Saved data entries
-*-

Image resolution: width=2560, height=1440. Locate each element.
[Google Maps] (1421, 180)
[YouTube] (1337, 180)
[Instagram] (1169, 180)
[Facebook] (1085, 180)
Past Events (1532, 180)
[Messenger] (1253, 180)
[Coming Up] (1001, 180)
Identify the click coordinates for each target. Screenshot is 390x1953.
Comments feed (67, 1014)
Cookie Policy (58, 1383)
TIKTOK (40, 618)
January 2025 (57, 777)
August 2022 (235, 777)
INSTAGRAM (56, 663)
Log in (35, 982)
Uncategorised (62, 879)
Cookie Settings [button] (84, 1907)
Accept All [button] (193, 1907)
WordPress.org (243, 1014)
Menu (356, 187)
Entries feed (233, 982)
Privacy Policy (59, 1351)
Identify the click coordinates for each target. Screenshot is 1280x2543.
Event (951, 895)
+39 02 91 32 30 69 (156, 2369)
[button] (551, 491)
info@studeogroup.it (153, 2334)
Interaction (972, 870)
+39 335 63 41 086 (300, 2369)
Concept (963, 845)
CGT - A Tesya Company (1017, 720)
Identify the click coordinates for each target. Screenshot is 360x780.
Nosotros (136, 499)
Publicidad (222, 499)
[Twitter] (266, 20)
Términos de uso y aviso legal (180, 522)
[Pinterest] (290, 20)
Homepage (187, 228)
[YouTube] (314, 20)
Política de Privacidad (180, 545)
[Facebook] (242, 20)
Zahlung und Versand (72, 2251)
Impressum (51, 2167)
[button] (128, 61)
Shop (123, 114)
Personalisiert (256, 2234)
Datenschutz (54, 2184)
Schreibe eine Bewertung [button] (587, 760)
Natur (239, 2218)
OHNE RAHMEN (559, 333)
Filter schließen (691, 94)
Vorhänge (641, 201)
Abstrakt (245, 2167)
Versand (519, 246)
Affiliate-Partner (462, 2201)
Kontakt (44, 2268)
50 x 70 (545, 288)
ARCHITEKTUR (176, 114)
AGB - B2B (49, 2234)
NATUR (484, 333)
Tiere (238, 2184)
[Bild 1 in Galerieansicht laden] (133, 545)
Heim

-*-

Please output every record, keeping each line exact.

Image resolution: width=2560, height=1440. Locate each element.
[Google Maps] (1421, 180)
[YouTube] (1337, 180)
[Instagram] (1169, 180)
[Facebook] (1085, 180)
Past Events (1532, 180)
[Messenger] (1253, 180)
[Coming Up] (1001, 180)
Identify the click coordinates for each target. Screenshot is 390x1953.
Comments feed (67, 1014)
Cookie Policy (58, 1383)
TIKTOK (40, 618)
January 2025 (57, 777)
August 2022 (235, 777)
INSTAGRAM (56, 663)
Log in (35, 982)
Uncategorised (62, 879)
Cookie Settings [button] (84, 1907)
Accept All [button] (193, 1907)
WordPress.org (243, 1014)
Menu (356, 187)
Entries feed (233, 982)
Privacy Policy (59, 1351)
Identify the click coordinates for each target. Screenshot is 1280x2543.
Event (951, 895)
+39 02 91 32 30 69 (156, 2369)
[button] (551, 491)
info@studeogroup.it (153, 2334)
Interaction (972, 870)
+39 335 63 41 086 (300, 2369)
Concept (963, 845)
CGT - A Tesya Company (1017, 720)
Identify the click coordinates for each target. Screenshot is 360x780.
Nosotros (136, 499)
Publicidad (222, 499)
[Twitter] (266, 20)
Términos de uso y aviso legal (180, 522)
[Pinterest] (290, 20)
Homepage (187, 228)
[YouTube] (314, 20)
Política de Privacidad (180, 545)
[Facebook] (242, 20)
Zahlung und Versand (72, 2251)
Impressum (51, 2167)
[button] (128, 61)
Shop (123, 114)
Personalisiert (256, 2234)
Datenschutz (54, 2184)
Schreibe eine Bewertung [button] (587, 760)
Natur (239, 2218)
OHNE RAHMEN (559, 333)
Filter schließen (691, 94)
Vorhänge (641, 201)
Abstrakt (245, 2167)
Versand (519, 246)
Affiliate-Partner (462, 2201)
Kontakt (44, 2268)
50 x 70 (545, 288)
ARCHITEKTUR (176, 114)
AGB - B2B (49, 2234)
NATUR (484, 333)
Tiere (238, 2184)
[Bild 1 in Galerieansicht laden] (133, 545)
Heim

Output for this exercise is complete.